Records contained in a dataset
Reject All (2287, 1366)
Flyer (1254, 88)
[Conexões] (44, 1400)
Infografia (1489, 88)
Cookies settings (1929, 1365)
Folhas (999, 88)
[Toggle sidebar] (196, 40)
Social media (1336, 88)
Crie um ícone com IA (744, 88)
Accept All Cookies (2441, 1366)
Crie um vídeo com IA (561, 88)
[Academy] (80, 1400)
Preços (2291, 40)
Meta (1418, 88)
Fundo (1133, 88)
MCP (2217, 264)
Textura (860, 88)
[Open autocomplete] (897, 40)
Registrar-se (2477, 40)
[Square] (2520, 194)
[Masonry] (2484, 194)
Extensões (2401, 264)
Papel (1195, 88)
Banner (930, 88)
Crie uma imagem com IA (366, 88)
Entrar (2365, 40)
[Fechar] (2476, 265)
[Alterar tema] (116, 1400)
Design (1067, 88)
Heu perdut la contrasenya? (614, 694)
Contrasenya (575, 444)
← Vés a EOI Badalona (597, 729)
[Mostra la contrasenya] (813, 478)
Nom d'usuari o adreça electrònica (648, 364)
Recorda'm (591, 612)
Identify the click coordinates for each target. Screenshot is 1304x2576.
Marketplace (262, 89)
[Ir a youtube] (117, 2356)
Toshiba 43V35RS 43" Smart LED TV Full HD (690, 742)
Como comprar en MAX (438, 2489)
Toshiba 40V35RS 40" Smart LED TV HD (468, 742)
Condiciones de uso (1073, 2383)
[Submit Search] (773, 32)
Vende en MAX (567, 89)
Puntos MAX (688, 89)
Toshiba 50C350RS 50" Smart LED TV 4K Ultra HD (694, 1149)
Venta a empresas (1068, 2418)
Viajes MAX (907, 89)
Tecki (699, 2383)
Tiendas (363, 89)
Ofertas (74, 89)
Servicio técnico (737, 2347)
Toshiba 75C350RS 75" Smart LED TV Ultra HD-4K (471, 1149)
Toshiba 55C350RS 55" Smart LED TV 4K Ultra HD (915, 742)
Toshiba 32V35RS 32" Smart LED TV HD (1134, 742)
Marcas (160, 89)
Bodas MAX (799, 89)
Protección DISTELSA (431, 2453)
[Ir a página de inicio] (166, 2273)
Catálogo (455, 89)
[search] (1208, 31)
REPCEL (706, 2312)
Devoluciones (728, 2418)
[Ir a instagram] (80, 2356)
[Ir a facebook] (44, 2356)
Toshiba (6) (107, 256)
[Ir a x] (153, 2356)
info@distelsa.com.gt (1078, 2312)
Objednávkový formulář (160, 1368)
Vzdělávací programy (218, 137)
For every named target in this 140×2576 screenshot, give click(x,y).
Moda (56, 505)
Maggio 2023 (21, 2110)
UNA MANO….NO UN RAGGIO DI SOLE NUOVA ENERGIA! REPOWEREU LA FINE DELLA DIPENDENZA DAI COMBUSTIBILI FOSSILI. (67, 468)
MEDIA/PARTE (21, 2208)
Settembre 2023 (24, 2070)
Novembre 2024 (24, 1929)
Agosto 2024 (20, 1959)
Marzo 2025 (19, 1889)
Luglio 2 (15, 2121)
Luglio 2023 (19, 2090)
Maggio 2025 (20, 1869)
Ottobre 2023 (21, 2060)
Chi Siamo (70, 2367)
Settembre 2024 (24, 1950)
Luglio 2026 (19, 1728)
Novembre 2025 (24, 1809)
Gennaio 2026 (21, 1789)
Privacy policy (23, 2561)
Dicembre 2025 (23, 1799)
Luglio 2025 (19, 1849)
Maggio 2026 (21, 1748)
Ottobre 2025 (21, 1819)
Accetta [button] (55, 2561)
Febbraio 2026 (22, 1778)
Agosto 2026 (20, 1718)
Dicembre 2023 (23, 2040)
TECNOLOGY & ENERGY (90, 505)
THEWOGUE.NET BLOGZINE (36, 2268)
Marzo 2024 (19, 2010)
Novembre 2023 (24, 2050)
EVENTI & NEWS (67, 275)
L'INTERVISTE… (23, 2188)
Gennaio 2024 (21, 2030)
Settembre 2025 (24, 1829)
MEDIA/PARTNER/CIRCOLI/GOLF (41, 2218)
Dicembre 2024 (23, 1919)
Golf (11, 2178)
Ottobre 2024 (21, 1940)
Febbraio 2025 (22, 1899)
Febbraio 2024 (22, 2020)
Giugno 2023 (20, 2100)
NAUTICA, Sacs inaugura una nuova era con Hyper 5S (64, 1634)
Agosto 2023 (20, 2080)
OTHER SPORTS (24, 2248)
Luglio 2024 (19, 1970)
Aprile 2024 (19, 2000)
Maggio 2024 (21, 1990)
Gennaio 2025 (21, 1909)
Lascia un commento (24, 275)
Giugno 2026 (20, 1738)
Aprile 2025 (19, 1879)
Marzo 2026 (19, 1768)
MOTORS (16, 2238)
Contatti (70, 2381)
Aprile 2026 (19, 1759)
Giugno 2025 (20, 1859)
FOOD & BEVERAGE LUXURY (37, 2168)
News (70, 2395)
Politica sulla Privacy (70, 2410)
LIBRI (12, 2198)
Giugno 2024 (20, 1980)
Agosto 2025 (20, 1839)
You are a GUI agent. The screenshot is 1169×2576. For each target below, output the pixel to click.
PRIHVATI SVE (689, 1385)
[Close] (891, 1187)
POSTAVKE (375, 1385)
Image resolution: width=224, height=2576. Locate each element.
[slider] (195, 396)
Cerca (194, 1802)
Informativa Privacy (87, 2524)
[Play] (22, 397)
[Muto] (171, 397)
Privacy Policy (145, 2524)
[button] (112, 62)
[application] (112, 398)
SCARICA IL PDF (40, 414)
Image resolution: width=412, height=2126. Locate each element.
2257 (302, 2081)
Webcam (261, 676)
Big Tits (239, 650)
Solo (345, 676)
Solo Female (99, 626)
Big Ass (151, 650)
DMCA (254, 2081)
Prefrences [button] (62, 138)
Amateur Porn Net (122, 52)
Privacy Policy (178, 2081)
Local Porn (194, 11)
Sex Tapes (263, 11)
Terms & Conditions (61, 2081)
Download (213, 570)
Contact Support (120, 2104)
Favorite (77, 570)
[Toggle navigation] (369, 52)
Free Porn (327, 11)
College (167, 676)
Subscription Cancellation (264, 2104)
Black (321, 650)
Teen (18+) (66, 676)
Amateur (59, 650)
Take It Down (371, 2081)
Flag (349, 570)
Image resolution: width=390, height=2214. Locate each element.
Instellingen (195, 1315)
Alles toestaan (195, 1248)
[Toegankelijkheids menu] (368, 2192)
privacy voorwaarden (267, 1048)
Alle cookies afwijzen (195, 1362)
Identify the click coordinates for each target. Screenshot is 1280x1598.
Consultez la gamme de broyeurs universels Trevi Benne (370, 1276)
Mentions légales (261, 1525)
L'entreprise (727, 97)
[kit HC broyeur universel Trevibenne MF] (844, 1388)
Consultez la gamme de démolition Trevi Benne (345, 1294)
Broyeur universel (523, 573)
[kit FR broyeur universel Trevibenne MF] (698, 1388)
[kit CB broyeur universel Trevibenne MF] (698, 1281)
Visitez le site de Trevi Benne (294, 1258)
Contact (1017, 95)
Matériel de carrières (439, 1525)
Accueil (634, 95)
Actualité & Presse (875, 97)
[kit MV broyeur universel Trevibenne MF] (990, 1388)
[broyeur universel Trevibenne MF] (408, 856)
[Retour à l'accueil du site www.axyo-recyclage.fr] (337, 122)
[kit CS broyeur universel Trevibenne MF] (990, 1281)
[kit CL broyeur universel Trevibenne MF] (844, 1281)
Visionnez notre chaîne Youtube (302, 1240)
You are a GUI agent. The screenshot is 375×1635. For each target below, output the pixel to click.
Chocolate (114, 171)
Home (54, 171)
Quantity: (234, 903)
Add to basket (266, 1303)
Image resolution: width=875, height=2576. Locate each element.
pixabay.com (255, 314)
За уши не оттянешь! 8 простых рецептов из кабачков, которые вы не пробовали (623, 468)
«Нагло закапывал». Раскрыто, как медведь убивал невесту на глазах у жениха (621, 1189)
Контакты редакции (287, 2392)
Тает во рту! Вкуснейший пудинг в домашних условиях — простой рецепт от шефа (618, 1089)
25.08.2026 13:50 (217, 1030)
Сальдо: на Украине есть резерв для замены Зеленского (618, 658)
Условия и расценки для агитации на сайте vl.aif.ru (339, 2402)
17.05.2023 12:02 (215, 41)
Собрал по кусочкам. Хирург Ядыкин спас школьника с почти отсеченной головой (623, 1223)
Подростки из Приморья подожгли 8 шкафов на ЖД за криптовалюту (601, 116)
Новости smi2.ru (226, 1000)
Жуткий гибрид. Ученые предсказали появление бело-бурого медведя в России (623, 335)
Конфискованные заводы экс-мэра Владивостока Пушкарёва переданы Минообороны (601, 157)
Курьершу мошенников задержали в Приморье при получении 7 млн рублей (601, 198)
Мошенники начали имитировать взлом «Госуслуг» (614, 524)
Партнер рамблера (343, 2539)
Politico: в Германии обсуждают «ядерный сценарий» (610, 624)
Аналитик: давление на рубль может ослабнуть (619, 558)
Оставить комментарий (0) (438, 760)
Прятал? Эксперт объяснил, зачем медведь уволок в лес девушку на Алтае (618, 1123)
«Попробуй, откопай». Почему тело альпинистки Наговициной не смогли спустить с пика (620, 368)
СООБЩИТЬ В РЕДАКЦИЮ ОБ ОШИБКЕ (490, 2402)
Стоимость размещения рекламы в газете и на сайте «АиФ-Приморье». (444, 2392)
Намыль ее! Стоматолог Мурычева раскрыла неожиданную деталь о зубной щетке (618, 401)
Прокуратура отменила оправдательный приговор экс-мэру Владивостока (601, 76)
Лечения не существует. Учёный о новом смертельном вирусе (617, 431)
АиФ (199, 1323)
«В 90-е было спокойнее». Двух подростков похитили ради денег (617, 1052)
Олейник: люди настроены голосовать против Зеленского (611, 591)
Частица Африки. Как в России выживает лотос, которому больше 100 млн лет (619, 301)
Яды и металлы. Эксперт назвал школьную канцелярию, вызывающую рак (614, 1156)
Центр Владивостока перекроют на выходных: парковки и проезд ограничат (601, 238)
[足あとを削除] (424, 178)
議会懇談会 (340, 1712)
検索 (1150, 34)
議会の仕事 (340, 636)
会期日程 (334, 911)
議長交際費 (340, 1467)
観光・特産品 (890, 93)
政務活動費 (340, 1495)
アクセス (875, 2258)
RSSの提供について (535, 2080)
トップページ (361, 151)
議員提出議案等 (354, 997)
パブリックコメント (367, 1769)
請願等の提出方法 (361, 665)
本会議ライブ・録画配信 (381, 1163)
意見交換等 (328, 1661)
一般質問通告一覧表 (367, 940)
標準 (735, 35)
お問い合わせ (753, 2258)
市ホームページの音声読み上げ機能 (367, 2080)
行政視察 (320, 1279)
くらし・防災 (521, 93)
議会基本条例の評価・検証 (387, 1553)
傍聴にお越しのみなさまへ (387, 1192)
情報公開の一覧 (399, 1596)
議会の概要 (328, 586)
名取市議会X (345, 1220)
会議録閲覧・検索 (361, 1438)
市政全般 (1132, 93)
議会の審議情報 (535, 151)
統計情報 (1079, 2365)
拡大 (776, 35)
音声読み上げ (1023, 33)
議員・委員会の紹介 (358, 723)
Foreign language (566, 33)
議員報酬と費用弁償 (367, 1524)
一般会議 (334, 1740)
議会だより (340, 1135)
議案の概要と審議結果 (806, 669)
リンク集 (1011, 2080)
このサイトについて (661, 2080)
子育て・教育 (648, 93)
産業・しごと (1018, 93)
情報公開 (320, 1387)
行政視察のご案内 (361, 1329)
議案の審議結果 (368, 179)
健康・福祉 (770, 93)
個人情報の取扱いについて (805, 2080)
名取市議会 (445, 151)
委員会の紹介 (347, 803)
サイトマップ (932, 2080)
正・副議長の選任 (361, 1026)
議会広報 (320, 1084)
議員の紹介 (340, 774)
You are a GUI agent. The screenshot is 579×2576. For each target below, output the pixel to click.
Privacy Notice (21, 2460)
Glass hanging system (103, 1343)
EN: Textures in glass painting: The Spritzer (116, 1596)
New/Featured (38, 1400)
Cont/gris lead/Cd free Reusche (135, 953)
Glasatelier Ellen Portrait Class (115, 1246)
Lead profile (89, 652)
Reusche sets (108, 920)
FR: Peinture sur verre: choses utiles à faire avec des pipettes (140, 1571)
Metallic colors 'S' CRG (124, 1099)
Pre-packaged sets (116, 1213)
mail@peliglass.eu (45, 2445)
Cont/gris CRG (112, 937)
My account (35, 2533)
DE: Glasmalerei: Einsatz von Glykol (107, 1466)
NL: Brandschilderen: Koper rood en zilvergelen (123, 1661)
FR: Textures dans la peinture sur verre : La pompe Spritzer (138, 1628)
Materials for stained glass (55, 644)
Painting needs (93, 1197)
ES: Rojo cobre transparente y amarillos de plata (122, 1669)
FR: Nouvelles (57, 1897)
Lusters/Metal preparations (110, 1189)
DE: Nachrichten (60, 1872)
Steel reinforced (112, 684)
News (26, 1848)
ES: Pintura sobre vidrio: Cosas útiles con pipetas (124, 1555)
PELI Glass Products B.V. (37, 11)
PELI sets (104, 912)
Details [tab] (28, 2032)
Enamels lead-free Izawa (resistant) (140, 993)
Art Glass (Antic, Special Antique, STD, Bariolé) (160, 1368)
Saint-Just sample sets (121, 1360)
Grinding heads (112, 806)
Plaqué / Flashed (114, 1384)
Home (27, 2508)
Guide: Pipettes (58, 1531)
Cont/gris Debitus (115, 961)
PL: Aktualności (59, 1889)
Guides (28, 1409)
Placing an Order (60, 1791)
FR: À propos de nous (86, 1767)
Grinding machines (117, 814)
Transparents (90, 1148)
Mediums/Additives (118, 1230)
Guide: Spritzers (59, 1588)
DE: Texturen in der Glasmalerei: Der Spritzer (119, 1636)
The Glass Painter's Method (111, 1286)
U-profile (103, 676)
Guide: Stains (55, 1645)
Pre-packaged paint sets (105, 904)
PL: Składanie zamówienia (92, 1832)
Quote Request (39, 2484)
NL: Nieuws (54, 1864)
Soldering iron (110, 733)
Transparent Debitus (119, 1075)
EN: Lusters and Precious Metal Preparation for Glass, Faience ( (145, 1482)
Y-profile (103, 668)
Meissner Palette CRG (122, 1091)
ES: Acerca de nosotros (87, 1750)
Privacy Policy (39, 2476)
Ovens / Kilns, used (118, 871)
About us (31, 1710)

Activity:
Your reply should hold only the lines from the first line of the records through the one with "HD-4K (471, 1149)", reproduced word for word.

Solution for this task:
Reject All (2287, 1366)
Flyer (1254, 88)
[Conexões] (44, 1400)
Infografia (1489, 88)
Cookies settings (1929, 1365)
Folhas (999, 88)
[Toggle sidebar] (196, 40)
Social media (1336, 88)
Crie um ícone com IA (744, 88)
Accept All Cookies (2441, 1366)
Crie um vídeo com IA (561, 88)
[Academy] (80, 1400)
Preços (2291, 40)
Meta (1418, 88)
Fundo (1133, 88)
MCP (2217, 264)
Textura (860, 88)
[Open autocomplete] (897, 40)
Registrar-se (2477, 40)
[Square] (2520, 194)
[Masonry] (2484, 194)
Extensões (2401, 264)
Papel (1195, 88)
Banner (930, 88)
Crie uma imagem com IA (366, 88)
Entrar (2365, 40)
[Fechar] (2476, 265)
[Alterar tema] (116, 1400)
Design (1067, 88)
Heu perdut la contrasenya? (614, 694)
Contrasenya (575, 444)
← Vés a EOI Badalona (597, 729)
[Mostra la contrasenya] (813, 478)
Nom d'usuari o adreça electrònica (648, 364)
Recorda'm (591, 612)
Identify the click coordinates for each target. Screenshot is 1304x2576.
Marketplace (262, 89)
[Ir a youtube] (117, 2356)
Toshiba 43V35RS 43" Smart LED TV Full HD (690, 742)
Como comprar en MAX (438, 2489)
Toshiba 40V35RS 40" Smart LED TV HD (468, 742)
Condiciones de uso (1073, 2383)
[Submit Search] (773, 32)
Vende en MAX (567, 89)
Puntos MAX (688, 89)
Toshiba 50C350RS 50" Smart LED TV 4K Ultra HD (694, 1149)
Venta a empresas (1068, 2418)
Viajes MAX (907, 89)
Tecki (699, 2383)
Tiendas (363, 89)
Ofertas (74, 89)
Servicio técnico (737, 2347)
Toshiba 75C350RS 75" Smart LED TV Ultra HD-4K (471, 1149)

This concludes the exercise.